Final step of an import is to execute (3-4) the actual operations towards the database to import the data. I.e. execute the INSERT statements. Any failures in the import will include specification of where in the source file the invalid data originates.

Following is a complete example where a simple CSV file is imported to a Target table Expenses.

Importing data - Example

The example shows how data about fruits included in a CSV file fruits.csv is imported into a database table fruits.

The example shows a minimal example where the columns of the CSV file is mapped directly to the table columns.

1,Banana,1.22
2,Apple,0.35
3,Orange,0.55

The SQL needed to import the file

@import on;
@import set ImportSource="fruits.csv"; 
@import parse;
@import target Table="FRUITS";
@import execute;
@import off;

Running the import script in DbVisualizer

image2021 1 21 15 38 3

As seen in the screen-shot above 3 records were inserted and and 1 was skipped (the header).
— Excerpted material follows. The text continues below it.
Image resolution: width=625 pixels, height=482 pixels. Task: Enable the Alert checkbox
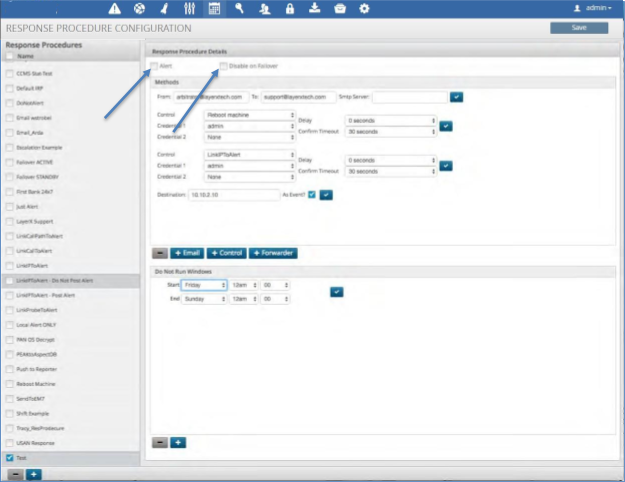pyautogui.click(x=153, y=66)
Read further on in the guide for how you can tailor your import using the different parameters of the import commands.

The @import commands

@import on

The @import on command initialises the import session. When a client-side command import session is started an output folder is created where DbVisualizer generates data representing intermediate results of the import. The output folder is created under a root folder (importresults) in the DbVisualizer preferences directory. The name of the folder is generated to be unique.

These folders are automatically cleaned by DbVisualizer on regular basis.
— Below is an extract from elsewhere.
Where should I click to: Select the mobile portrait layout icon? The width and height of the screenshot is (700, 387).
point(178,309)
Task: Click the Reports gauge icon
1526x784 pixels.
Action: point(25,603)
Note: Normally there is no need to specify any parameters to the @import on command. Default values should be sufficient for most uses.

Parameter	Default	Valid Values
ImportResultRoot	`PREFSDIR`/importresults	The root folder for parsing results and other temporary files produced by the import session. Note: Any results produced in this directory will automatically be removed on regular basis.
ImportResultDir	Automatically generated as a sub folder to `PREFSDIR`/importresults	The path to put the DbVisualizer import results. If the path is an absolute path the results are stored in this folder. If it's not an absolute path it is assumed that it's path relative to the ImportResultRoot The folder is created when import is started. If the folder already exists, the import fails unless the Clean parameter is also used. If none of the ImportResultRoot/ImportResultDir is specified DbVisualizer will create a new uniquely named directory for every import session.
Clean	false	If true, the ImportResultDir is cleaned before import. If false import fails if directory exists. No need of specifying this parameter if ImportResultDir is not specified.
ContinueImportFile		Specified if you are continuing an import. See chapter about Continuing an Import.

Example 1

@import on ImportResultDir=/tmp/myimport Clean="true";

Import results are stored in the folder /tmp/myimport. Any existing folder /tmp/myimport will be deleted/cleaned.

Example 2

@import on ImportResultDir="newimport";

Import results are stored in PREFSDIR/importresults/newimport. If this directory exists the import will fail.

@import set

The @import set command takes a parameter name followed by an equal sign and a value, e.g. parameter="value". You can use the following parameters, where ImportSource is the only required parameter. All names are case-insensitive. Note that you may use multiple @import set commands but the first one must include the parameter ImportSource setting the input data to import.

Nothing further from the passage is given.